É bastante simbólico que a morte de Marcelo Yuka tenha acontecido três dias após a assinatura do decreto presidencial que facilitará a posse de armas de fogo no Brasil a partir de 2019. O artista certamente seria uma das vozes potentes contra essa deliberação. Durante todos esses anos em que enfrentou com bravura os efeitos da violência, que abrangeram dezenas de cirurgias, internações e dores crônicas, o músico tentou pressionar a Taurus para saber de qual material era feita a bala ainda alojada no seu corpo. Maior empresa de armas do país e alvo de diversos processos judiciais por acidentes fatais, a marca será uma das maiores beneficiárias dessa ordem, que provavelmente multiplicará o número de homicídios, feminicídios e suicídios.

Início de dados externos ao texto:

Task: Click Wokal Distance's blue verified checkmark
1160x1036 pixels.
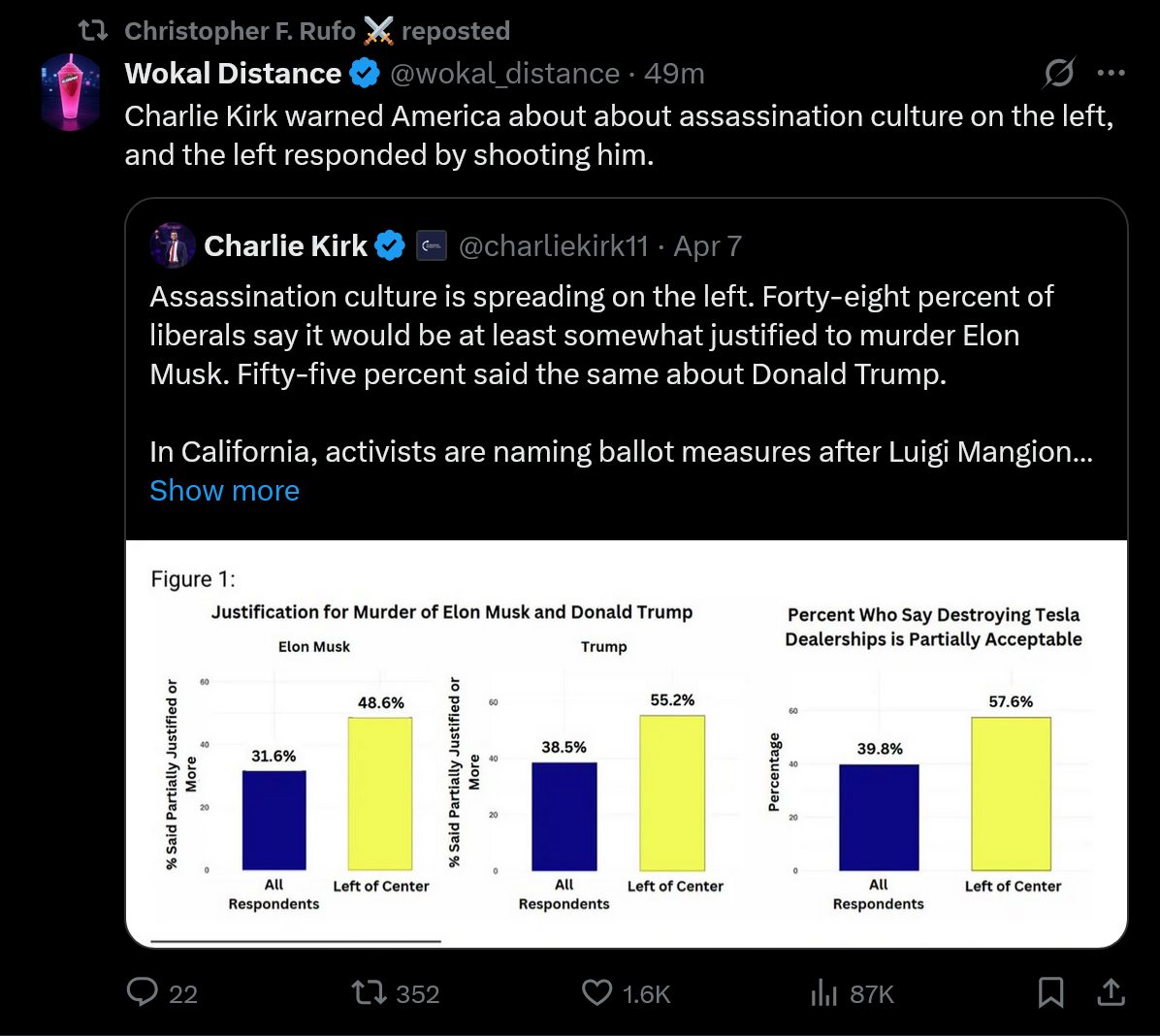Action: pos(365,74)
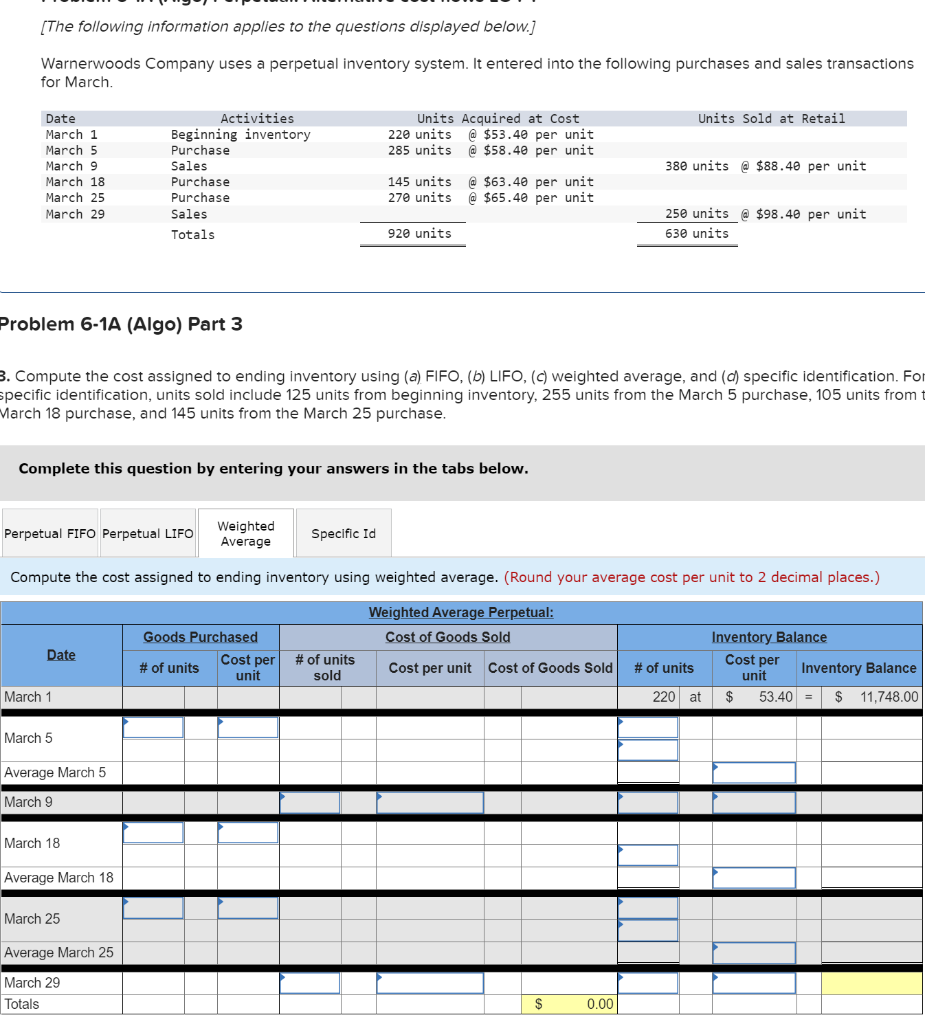Click the March 5 cost per unit field

tap(247, 728)
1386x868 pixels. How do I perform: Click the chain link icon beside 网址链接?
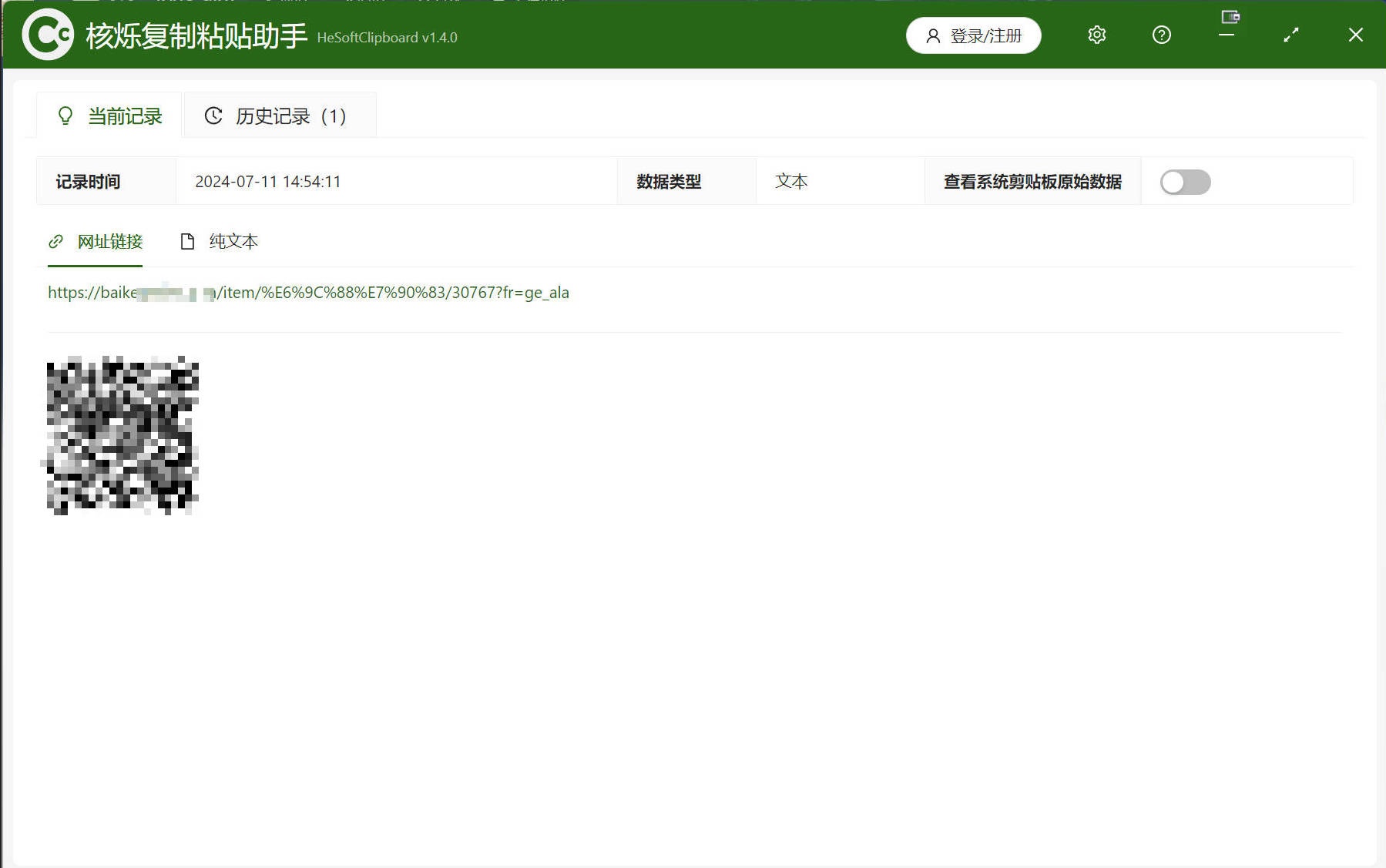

Para se ter uma ideia do estrago que a posse de uma arma de fogo pode fazer, logo após constatar que ficaria paraplégico, Yuka, que dizia já ter problemas anteriores com sua autoestima, chegou a fazer um pedido constante a pessoas mais próximas: um revólver para poder se matar. Um ano antes, ele dizia num programa de TV: “Você não pode esperar que venha uma paz armada para garantir a sua integridade. O que me chama a atenção nesse momento é como a classe média, classe média alta e a classe alta começam a achar que podem escapar ou se proteger estando com uma arma”. A frase permanece atual.

Na noite de 9 de novembro de 2000, todo ensaguentado, com nove tiros em seu corpo, Marcelo Yuka quis rezar, mas não se lembrou de nenhuma oração repetida nas igrejas, apenas de uma criada por Jorge Ben: “Eu estou vestido com as roupas e as armas de Jorge/ Para que meus inimigos tenham pés e não me alcancem/ Para que meus inimigos tenham mãos e não me toquem/ Para que meus inimigos tenham olhos e não me vejam/ E nem mesmo pensamento eles possam ter para me fazerem mal/ Armas de fogo meu corpo não alcançarão/ facas e espadas se quebrem sem o meu corpo tocar/ Cordas e correntes se arrebentem/ sem o meu corpo amarrar/ Pois eu estou vestido com as roupas e as armas de Jorge”. Que Jorge de Capadócia seja a oração do Brasil.

As armas de fogo alcançaram o corpo de Marcelo Yuka, mas sua alma armada resistiu por 18 anos. Durante esse tempo, ele pôde ver, fazer e descobrir mais coisas: confirmou os verdadeiros amigos, recebeu a punhalada dos integrantes do Rappa, que o expulsaram da banda no momento em que ele mais precisava dela (a justificativa é de que ele recebia, por lei, 50% dos direitos autorais das letras e de parte da divisão dos outros 50%, quando a música era composta por todos os cinco integrantes). Disso, ele nunca abriu mão e isso possibilitou a sua sobrevivência. Filiou-se ao PSol em 2010 e foi vice da chapa de Marcelo Freixo a prefeito do Rio de Janeiro em 2012, ficando em 2o lugar na eleição.

Continuou a compor. Lançou um disco com o projeto F.U.R.T.O., que tinha dois músicos pernambucanos (Garnizé e Jam da Silva), e um único solo em 2017, Canções para depois do ódio. Testemunhou as políticas sociais do governo de esquerda, que tentaram corrigir erros históricos do Brasil, e viu uma de suas frases se tornar bandeira em protestos pelo país: “Paz sem voz não é paz, é medo!”.

Dez dias depois da morte de Yuka, Gigante (o garoto que, no clipe de Minha alma - A paz que eu não quero, pede aos jovens moradores de sua favela para ir à praia e, no meio do caminho, assiste atônito à violência policial contra esses mesmos jovens), agora adulto, participou de uma homenagem ao artista, uma recriação do premiado videoclipe dessa música, um dos hinos de Marcelo Yuka no álbum Lado A, Lado B, terceiro e último grande disco do Rappa, lançado há 20 anos, num Brasil tão distante e tão próximo.